In the part of the records that opens with the line containing "The image size is (743, 1568)." and runs through the end of the records, rename "image size" to "screenshot size" and give only that part again, otherwise unchanged and without the pictures.

→ Data rows

## start

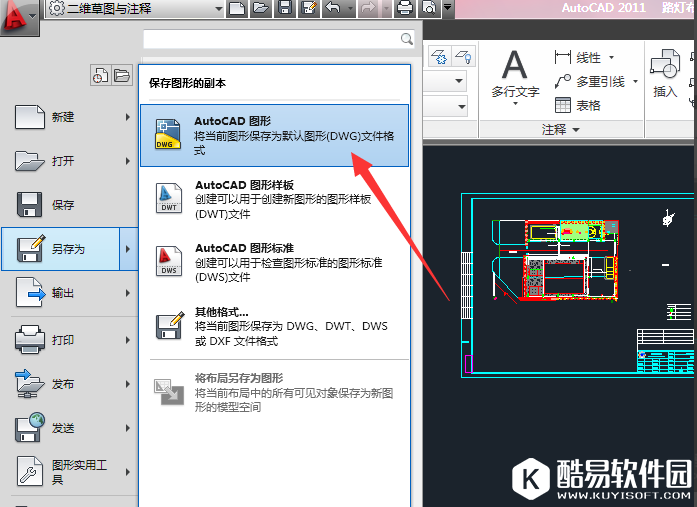Click the Table (表格) tool in ribbon
Screen dimensions: 697x507
tap(578, 105)
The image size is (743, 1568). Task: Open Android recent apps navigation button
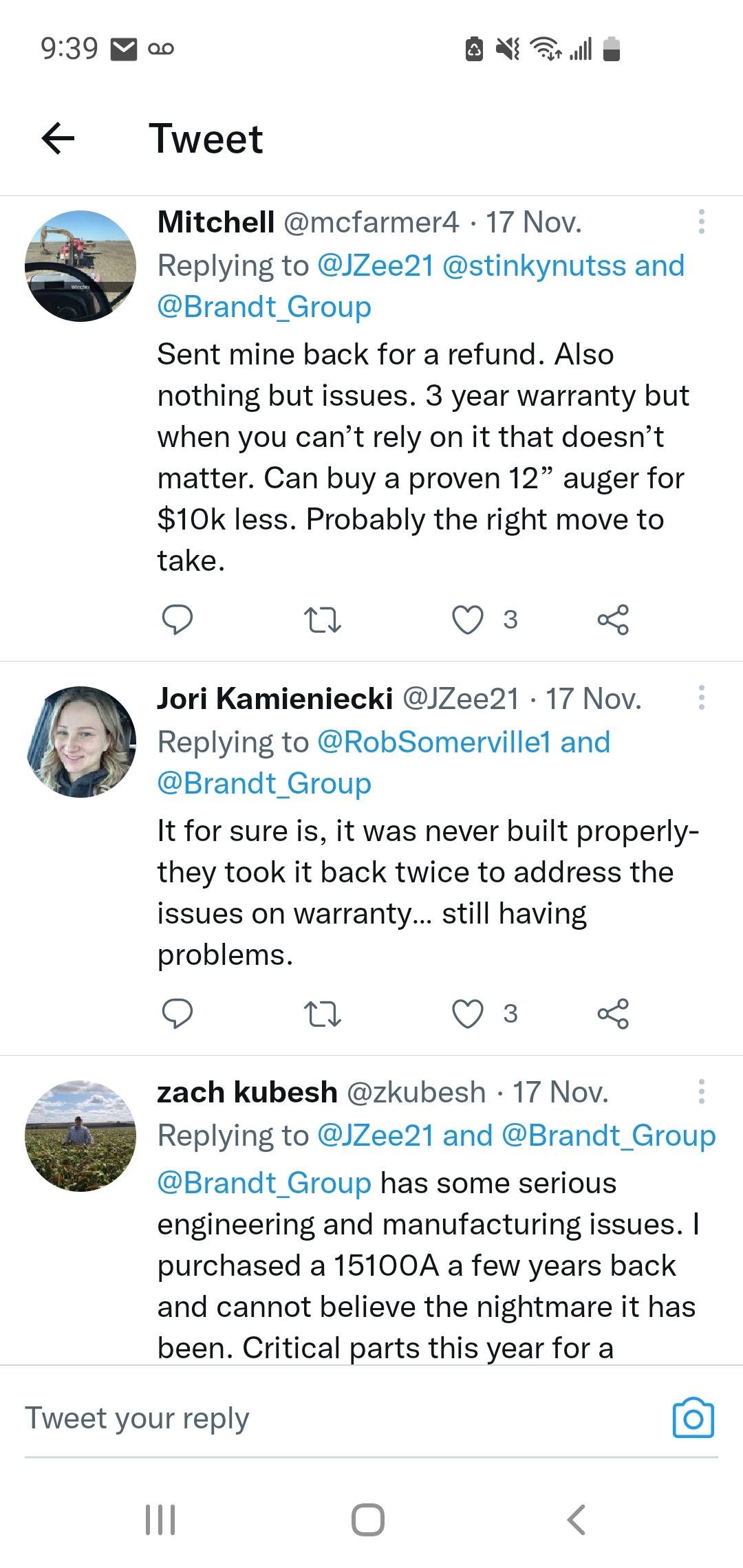[160, 1519]
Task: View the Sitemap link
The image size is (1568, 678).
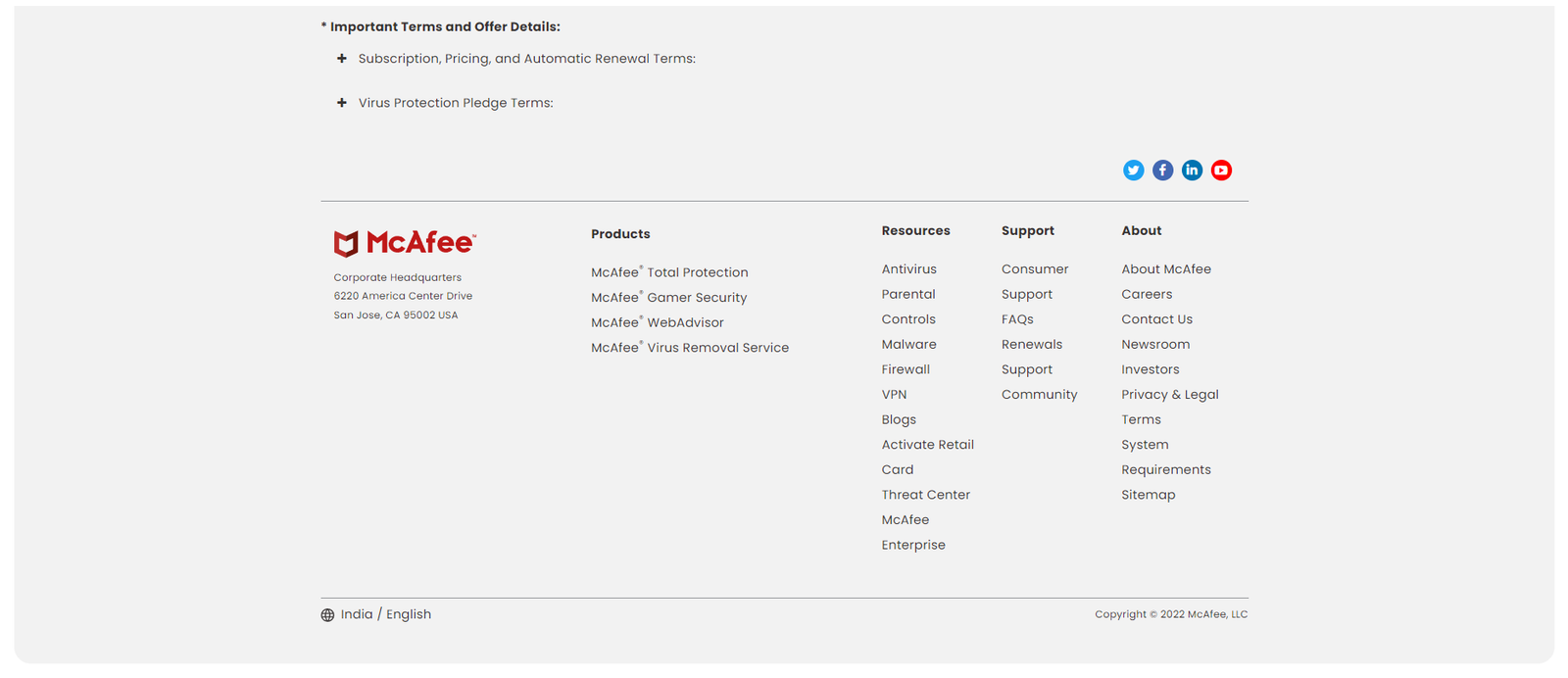Action: tap(1148, 495)
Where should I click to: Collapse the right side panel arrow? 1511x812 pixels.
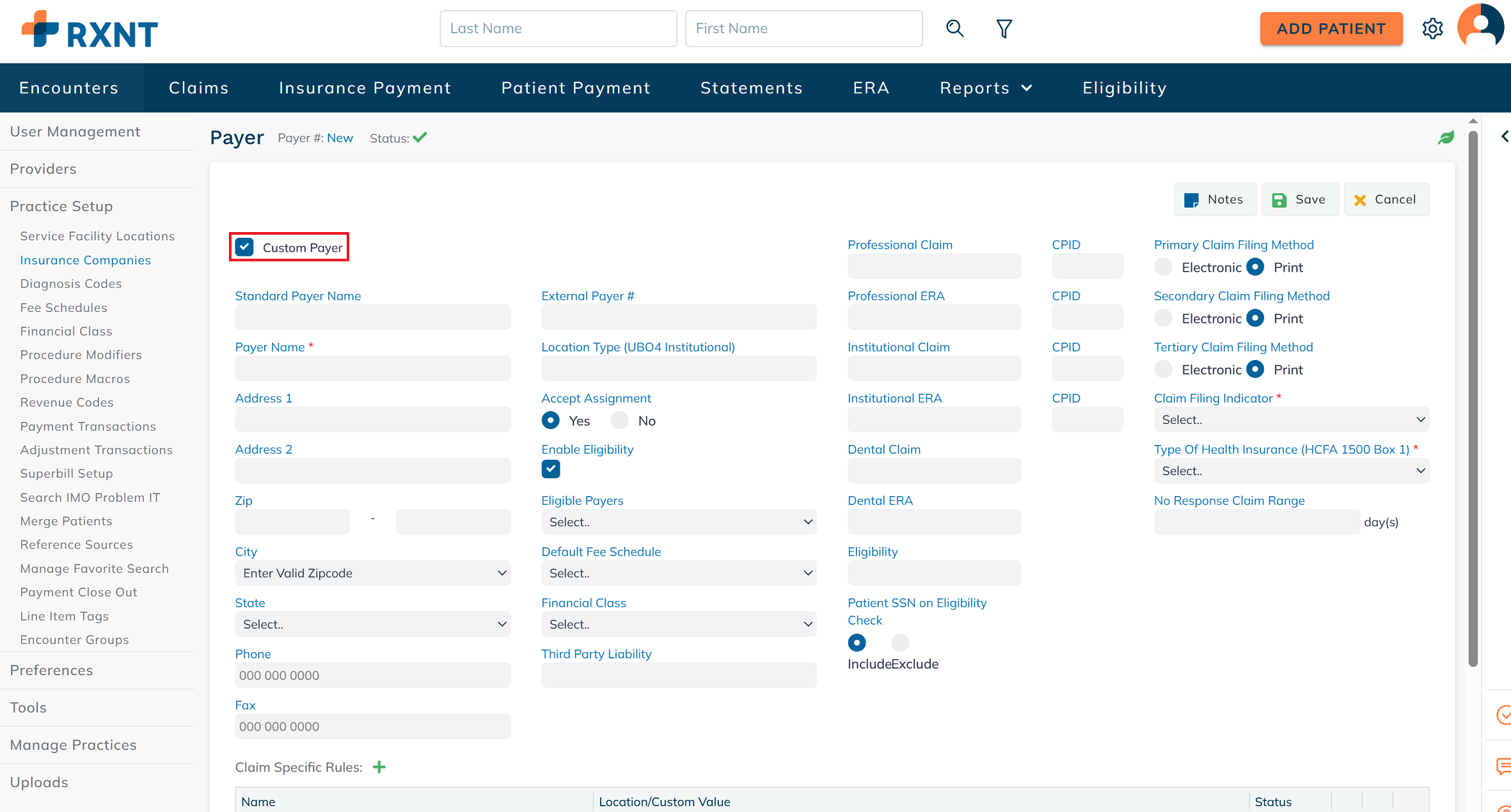(x=1504, y=136)
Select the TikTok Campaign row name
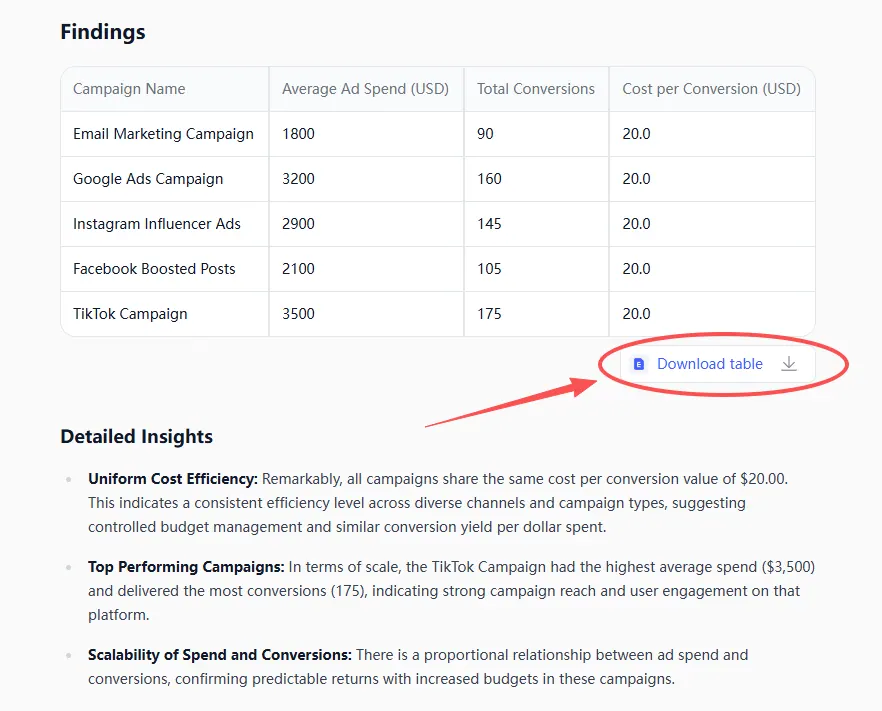The height and width of the screenshot is (711, 882). (130, 314)
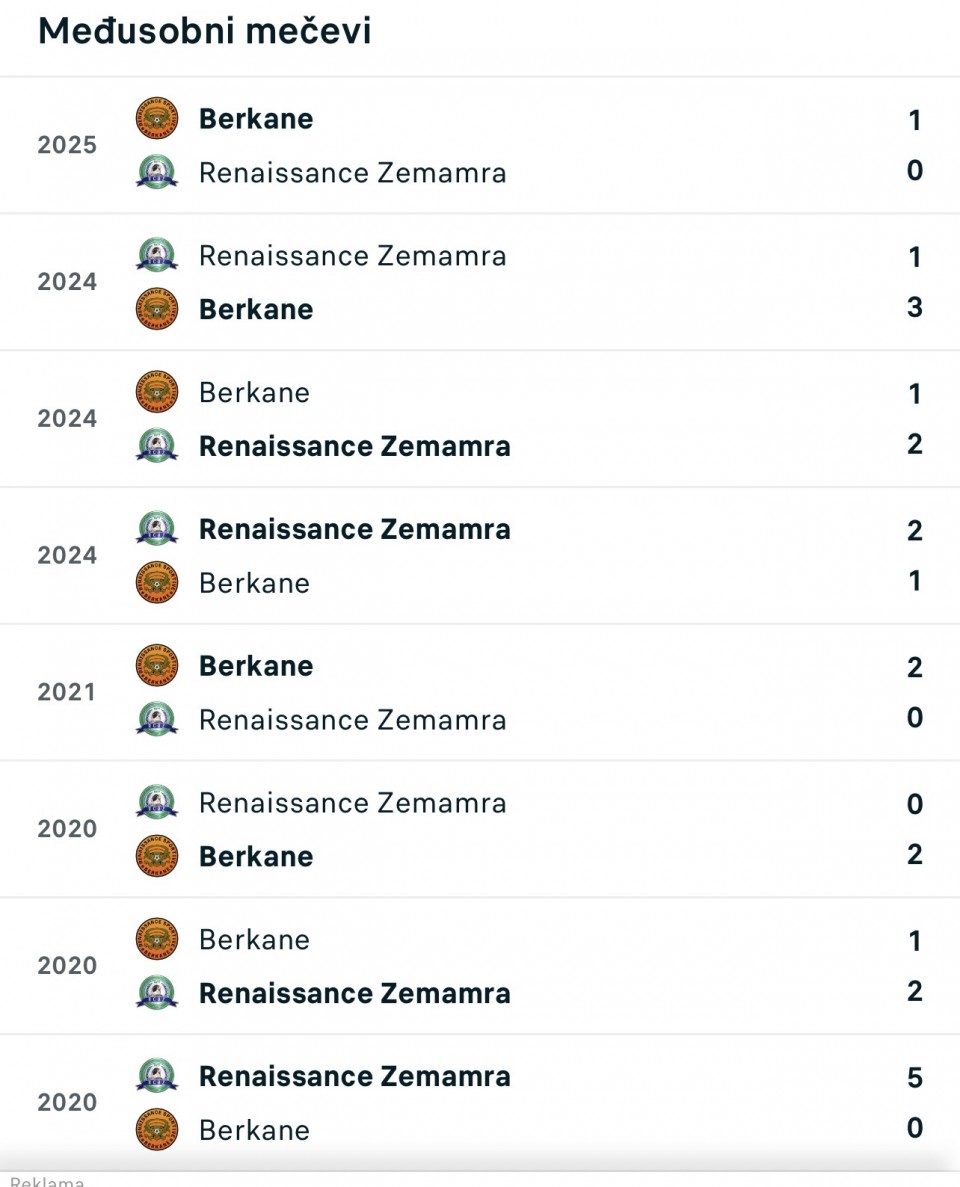This screenshot has width=960, height=1187.
Task: Select the 2025 match year label
Action: (67, 146)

## end

→ Complete response
The screenshot size is (743, 1568). Task: Open Android recent apps navigation button
[160, 1519]
Task: View the Sitemap link
The screenshot size is (1568, 678).
Action: tap(1148, 495)
Where should I click to: Collapse the right side panel arrow? 1511x812 pixels.
(x=1504, y=136)
Select the TikTok Campaign row name
The height and width of the screenshot is (711, 882). (130, 314)
This screenshot has width=960, height=1187.
Task: Select the 2025 match year label
Action: (67, 146)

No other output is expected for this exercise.